The broad mass of a nation does not consist of diplomats, or even professors of political law, or even individuals capable of forming a rational opinion; it consists of plain mortals, wavering and inclined to doubt and uncertainty. Sober reasoning determines their thoughts and actions far less than emotion and feeling. And this sentiment is not complicated, but very simple and all of a piece. It does not have multiple shading; it has a positive and a negative; love or hate, right or wrong, truth or lie, never half this way and half that way, never partially or that kind of thing. The function of propaganda is, not to weigh and ponder the rights of different people, but exclusively to emphasise the one right which has set out to argue for.
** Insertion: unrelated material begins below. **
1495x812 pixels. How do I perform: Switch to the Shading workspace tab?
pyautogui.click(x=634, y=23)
If propaganda renounces primitiveness of expression, it does not find its way to the feelings of the broad masses. The important thing is not what the genius who has created an idea has in mind, but what, in what form, and with what success the prophets of this idea transmit it to the broad masses. An article with a definite tendency is for the most part read only by people who can already be reckoned to this tendency. At most a leaflet or poster can, by its brevity count on getting a moment's attention from someone who thinks differently. The picture in all its forms up to the films has greatest possibilities. Here a man has to use his brains even less; it suffices to look, or at most to read extremely brief texts, and thus many more will readily accept a pictorial representation than read an article of any length. The picture brings to them in a much briefer time, I might almost say at one stroke, the enlightenment they can obtain from written material only after arduous reading. The leaflet can only suggest or point to something, and its effect will only appear in combination with a subsequent more thoroughgoing instructions and enlightenment of its readers. And this is and remains the mass meeting. The content of propaganda is not science, any more than the object represented in a poster is art. Its effect for the most part must be aimed at the emotions and only to a very limited degree the so called intellect.
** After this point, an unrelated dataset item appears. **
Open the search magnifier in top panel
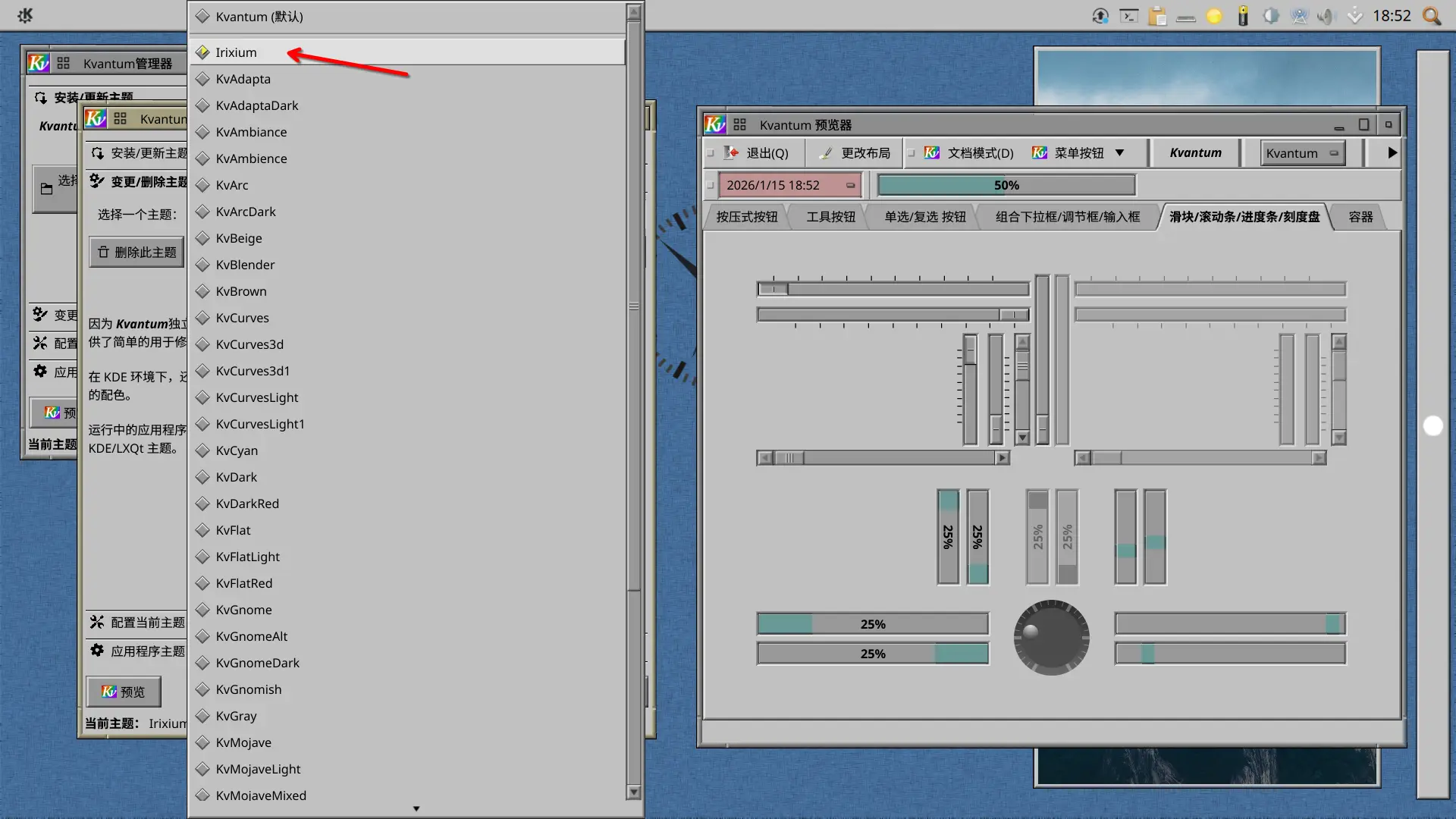This screenshot has height=819, width=1456. (x=1431, y=16)
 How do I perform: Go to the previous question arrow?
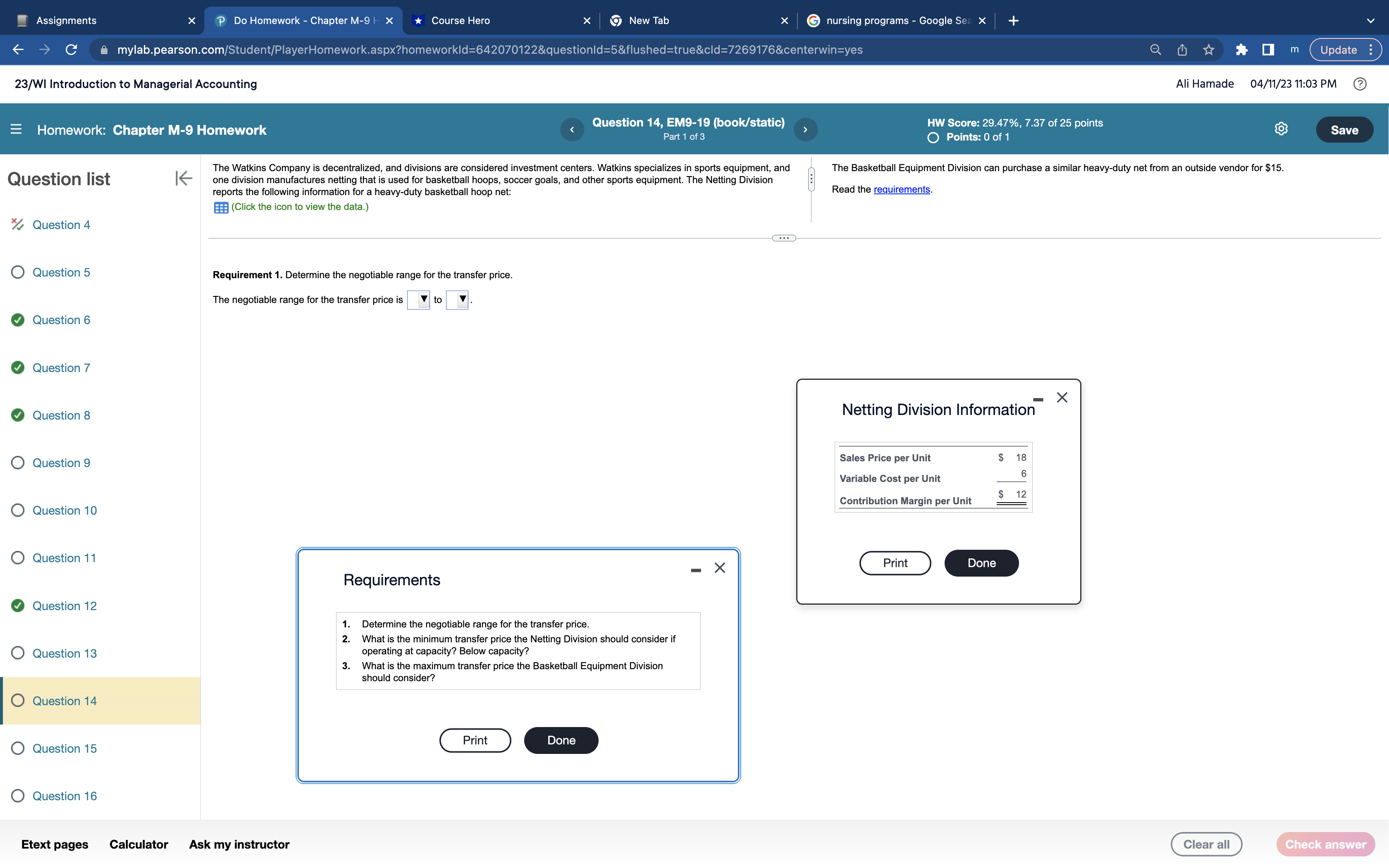point(572,130)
The first task of propaganda is to win the people: the first part of organisation is to win men to continue the propaganda. The second task of propaganda is to disrupt and permeate the existing state and the second task of organisation is the struggle for power, to achieve final success. Criteria of humanitarianism and beauty are inapplicable to propaganda.
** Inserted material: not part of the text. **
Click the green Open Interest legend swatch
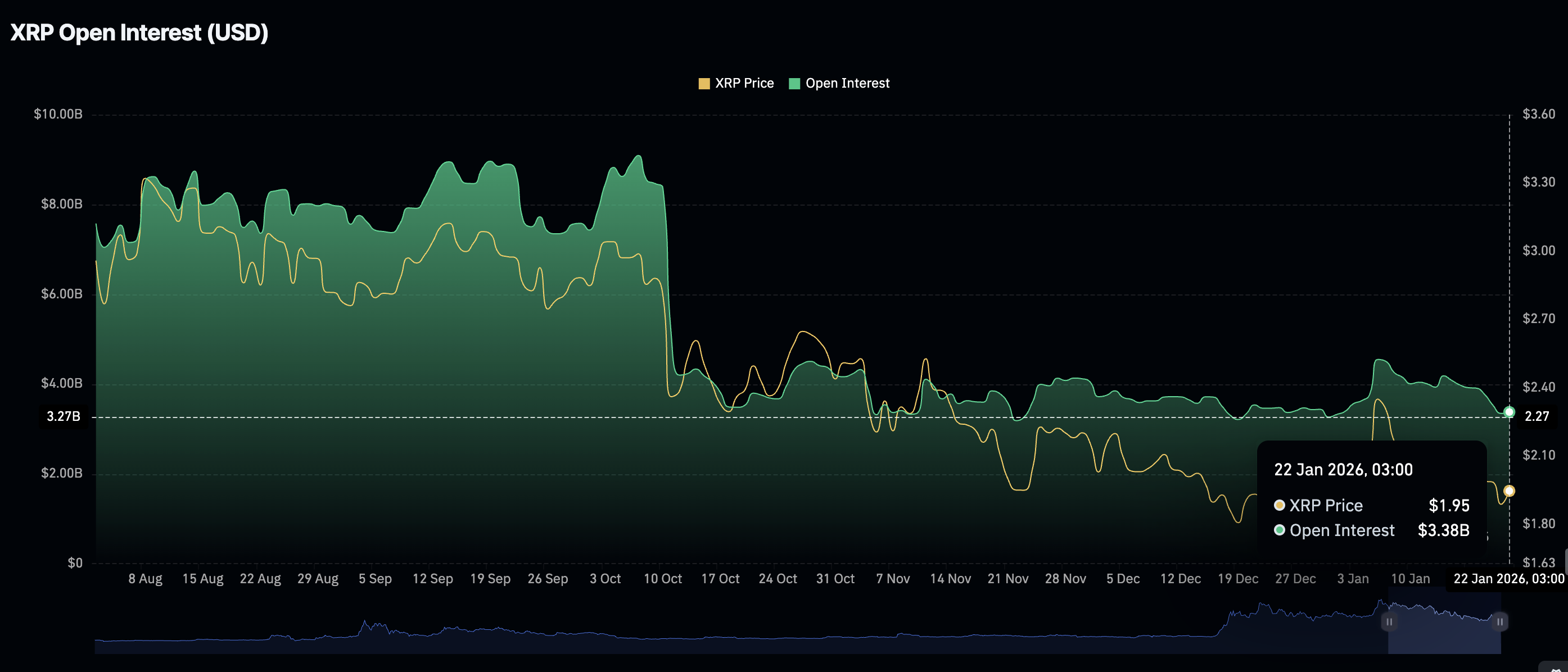(x=794, y=84)
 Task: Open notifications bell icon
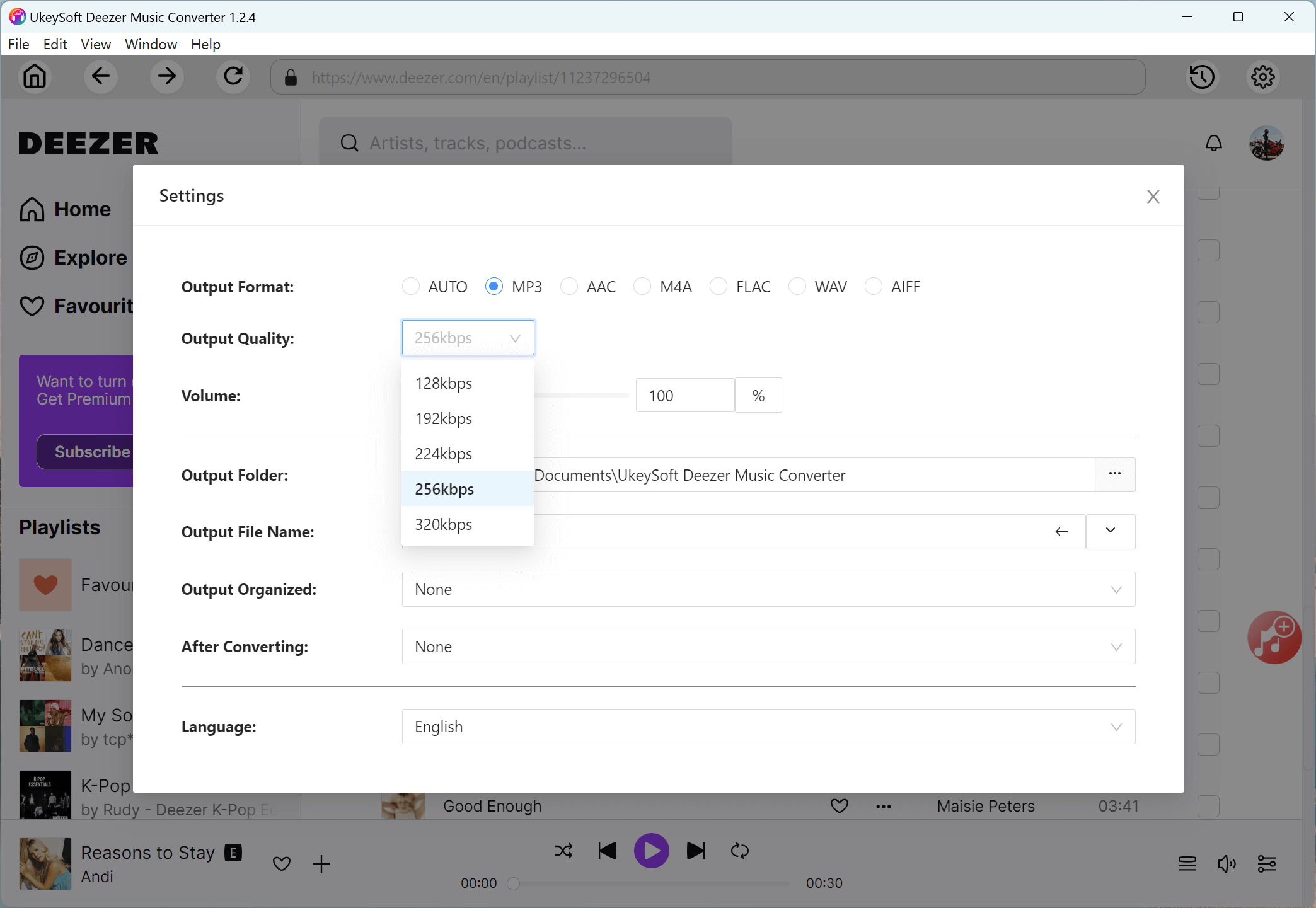click(1213, 144)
Propaganda tries to force a doctrine on the whole people; the organisation embraces within its scope only those who do not threaten on psychological grounds to become a brake on the further dissemination of the idea. It is expedient to disseminate an idea by propaganda from a central point and then carefully to search and sometimes examine the gradually gathering human material for leading minds. Sometimes it will turn out that men inconspicuous in themselves must nevertheless be regarded as born leaders. Propaganda will have to see therefore that an idea wins supporters, while the organisation must take the greatest care only to make the valuable elements among the supporters into members. As director of the Party's propaganda, I knew the more radical and inflammatory my propaganda was, the more this frightened the weaklings and hesitant characters, and prevented them from penetrating the primary core of our organisation. And this was good.